------ Extracted records

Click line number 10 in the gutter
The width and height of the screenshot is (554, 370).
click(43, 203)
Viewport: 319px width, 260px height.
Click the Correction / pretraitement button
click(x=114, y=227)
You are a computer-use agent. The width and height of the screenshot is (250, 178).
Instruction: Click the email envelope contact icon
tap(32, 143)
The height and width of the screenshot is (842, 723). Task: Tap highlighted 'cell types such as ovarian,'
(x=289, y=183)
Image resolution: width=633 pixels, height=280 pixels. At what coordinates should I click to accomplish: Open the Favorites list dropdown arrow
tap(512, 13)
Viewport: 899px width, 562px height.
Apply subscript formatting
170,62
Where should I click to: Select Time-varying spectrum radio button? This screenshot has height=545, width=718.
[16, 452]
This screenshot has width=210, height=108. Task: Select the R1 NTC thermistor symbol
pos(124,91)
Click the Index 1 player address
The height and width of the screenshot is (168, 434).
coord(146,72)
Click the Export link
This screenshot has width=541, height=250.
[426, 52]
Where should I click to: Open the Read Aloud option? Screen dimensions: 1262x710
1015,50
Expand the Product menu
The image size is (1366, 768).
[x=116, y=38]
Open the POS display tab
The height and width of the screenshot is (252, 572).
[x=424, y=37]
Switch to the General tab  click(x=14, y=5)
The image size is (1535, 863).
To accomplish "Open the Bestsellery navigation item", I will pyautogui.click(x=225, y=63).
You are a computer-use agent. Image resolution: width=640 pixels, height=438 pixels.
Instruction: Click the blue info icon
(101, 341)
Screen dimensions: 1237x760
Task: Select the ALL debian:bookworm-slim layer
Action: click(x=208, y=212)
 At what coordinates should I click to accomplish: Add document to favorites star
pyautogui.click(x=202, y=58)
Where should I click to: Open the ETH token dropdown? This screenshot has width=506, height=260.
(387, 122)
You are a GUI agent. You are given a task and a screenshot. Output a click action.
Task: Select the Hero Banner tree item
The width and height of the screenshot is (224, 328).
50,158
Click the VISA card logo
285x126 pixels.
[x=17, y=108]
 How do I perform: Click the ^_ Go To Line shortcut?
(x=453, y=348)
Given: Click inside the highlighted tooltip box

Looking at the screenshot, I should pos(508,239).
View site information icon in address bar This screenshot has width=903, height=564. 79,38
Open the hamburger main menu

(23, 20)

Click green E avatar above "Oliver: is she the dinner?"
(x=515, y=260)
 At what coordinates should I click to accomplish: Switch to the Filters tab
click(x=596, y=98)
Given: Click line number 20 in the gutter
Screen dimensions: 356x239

------------

* [Brief] Filter the records above for the string "address" and copy each matching line.

* [Solution to this task]
Click the Index 1 player address
View site information icon in address bar This screenshot has width=903, height=564. 79,38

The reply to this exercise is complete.